En primer lugar, el giro de los países africanos hacia tal modelo del desarrollo puede contribuir a incrementar la deuda soberana en divisas. Tomemos el caso de la autopista en Senegal que une la capital, Dakar, con el nuevo aeropuerto (también financiado a través de PPP), adjudicado en un contrato de PPP de 30 años al grupo francés Eiffage. El gobierno senegalés pidió un préstamo de unos 137 millones de euros directamente al Banco Africano de Desarrollo y a Francia (a través de la AFD) “para proporcionar la garantía de la inversión” a Eiffage y financiar el reasentamiento y la reestructuración de las zonas urbanas afectadas.
En segundo lugar, los ciudadanos africanos tendrán que pagar tarifas para que los proyectos de desarrollo sean financiables. El método de cálculo de las mismas es una caja negra en la que los operadores privados de las PPP poseen un poder significativo. Tomemos de nuevo el caso citado de la autopista en Senegal. Según un estudio reciente de LEGS-Africa, una organización de la sociedad civil senegalesa, los usuarios senegaleses pagan aproximadamente 4,5 euros por una distancia de 72 km al momento de utilizar lo que la prensa francesa denomina la “autopista del futuro”. En cambio, en Marruecos, los usuarios de la autopista Casablanca-Rabat pagan 2 euros por una distancia de 87 kilómetros. En Costa de Marfil, los usuarios de la autopista Abidjan-Yamoussoukro pagan 3,8 euros por un recorrido de 250 kilómetros.
En tercer lugar, este modelo de desarrollo implica que los Estados africanos deben comprometerse a girar recursos públicos cuando las tarifas pagadas por los usuarios no son suficientes para generar los flujos previstos por los inversores de la PPP. Los Estados africanos asumen entonces el riesgo relativo a la demanda, los riesgos políticos/contractuales y los riesgos monetarios, ocultos en los contratos y que reciben poco o ningún escrutinio público.

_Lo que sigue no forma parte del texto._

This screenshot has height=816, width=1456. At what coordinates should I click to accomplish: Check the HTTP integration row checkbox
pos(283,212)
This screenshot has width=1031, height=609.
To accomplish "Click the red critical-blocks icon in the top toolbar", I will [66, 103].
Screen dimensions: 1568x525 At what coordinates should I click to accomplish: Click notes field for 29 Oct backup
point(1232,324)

Cuando el Estado asume los riesgos relativos a la demanda, garantiza a los inversores de las PPP un nivel de ingresos previamente acordado, independientemente de la demanda real del servicio público. Los ejemplos abundan. Cuando el Presidente de Kenia, Uhuru Kenyatta, visitó a Macron en octubre de 2020, los periódicos locales kenianos informaron sobre una visita oficial para concertar varios acuerdos de PPP en materia de agua, energía y transporte. Una de estas PPP, la autopista Nairobi-Nakuru-Mau, será construida, financiada y gestionada durante 30 años por un consorcio dirigido por la empresa constructora francesa Vinci y el fondo francés de gestión de activos Meridiam. El gobierno de Kenia garantiza la “disponibilidad de tráfico” a través de un fondo especialmente dedicado a ello, aprobado por el Parlamento de Kenia antes del viaje de Kenyatta a Francia. Este fondo compensa al consorcio francés privado en caso de que los ciudadanos y empresas keniatas no generen suficientes ingresos por concepto de peaje. Son los kenianos quienes pagan, ya sea directamente a través del pago del peaje, o indirectamente a través de impuestos, gracias a tal fondo que se erige en un instrumento fiscal para reducir el riesgo de las inversiones francesas en infraestructura keniana.

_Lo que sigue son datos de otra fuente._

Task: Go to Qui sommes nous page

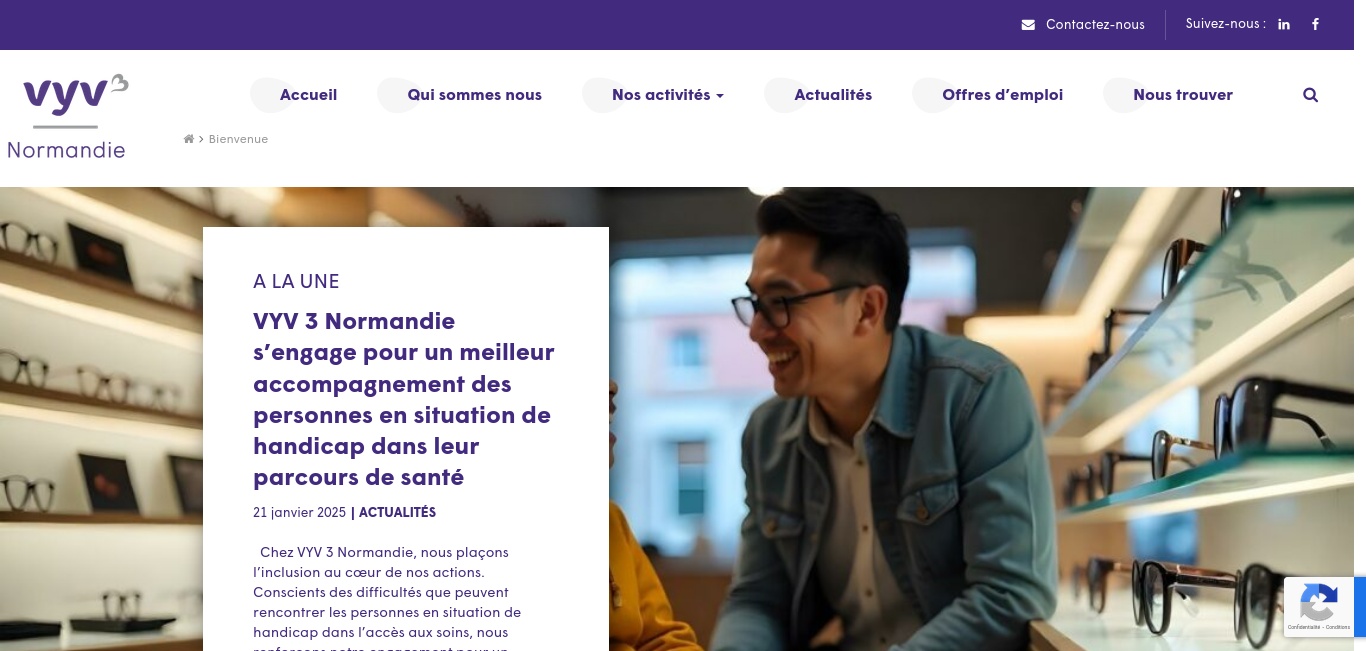Action: (x=474, y=95)
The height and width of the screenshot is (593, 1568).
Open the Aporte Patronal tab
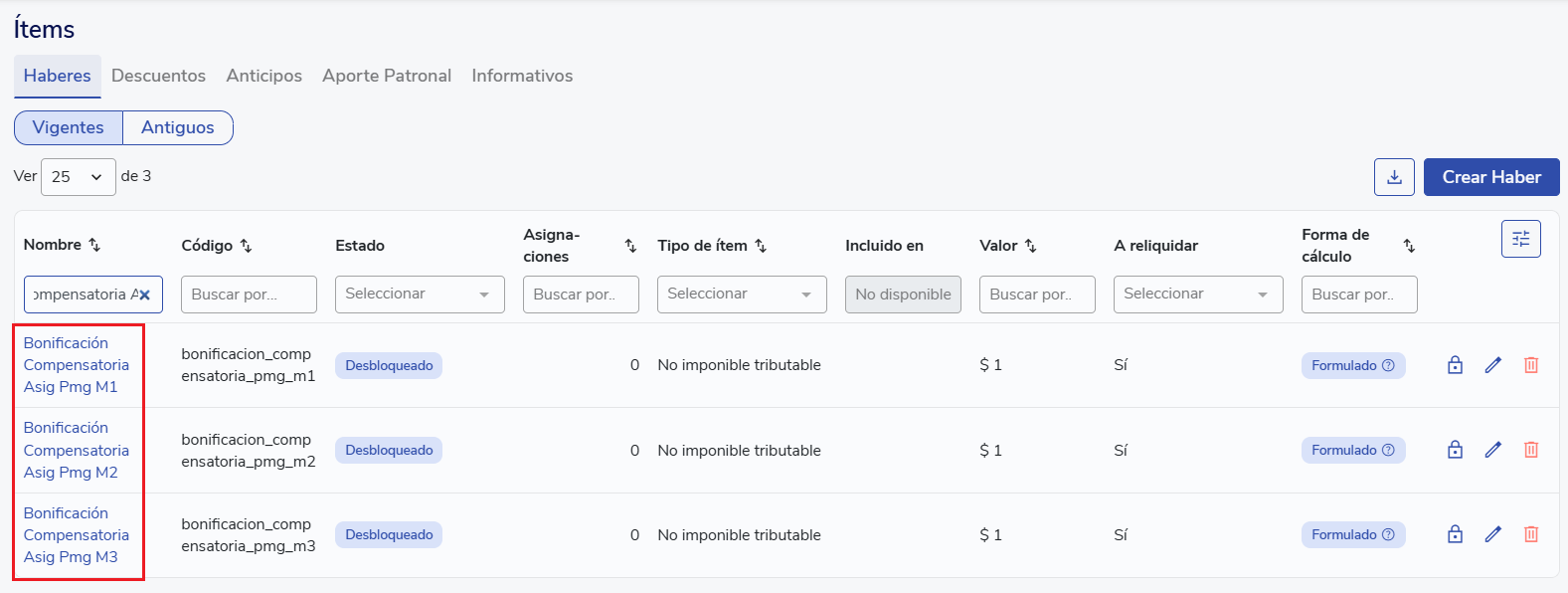point(386,76)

Otro ejemplo es el de la central eléctrica nigeriana de Azura. La PPP para “iluminar África” tuvo que ser reembolsada con un préstamo de emergencia del Banco Central cuando, en 2018, el Banco Mundial amenazó con activar la garantía de riesgo parcial que había introducido en el proyecto para tranquilizar a los inversores internacionales. El contrato de PPP comprometía a la Granel de Nigeria Electricidad Trading Company (NBET, por sus siglas en inglés) a comprar energía a Azura, así como a otros productores privados de energía, en cantidades superiores a lo que la infraestructura energética podía absorber, dejándola estructuralmente incapaz de recuperar los costos de los clientes y pagar a Azura. Como el Banco Central compensó a Azura con fondos inicialmente destinados a otros proveedores privados, estos respondieron recurriendo a la Justicia y denunciando al gobierno nigeriano y Azura. A su vez, el Banco Mundial condicionó el desembolso de un préstamo de 1.000 millones de dólares en contrapartida de la aceptación por parte de Nigeria de un plan de reforma estructural en el sector energético, “crítico para desestabilizar el sector de las inversiones privadas”. El financiamiento mixto, es decir, el uso del financiamiento público para el desarrollo del Banco Mundial, instrumento para apalancar el financiamiento privado, generando así las condiciones disciplinarias necesarias para forzar la reestructuración (léase privatización) del sector energético nigeriano.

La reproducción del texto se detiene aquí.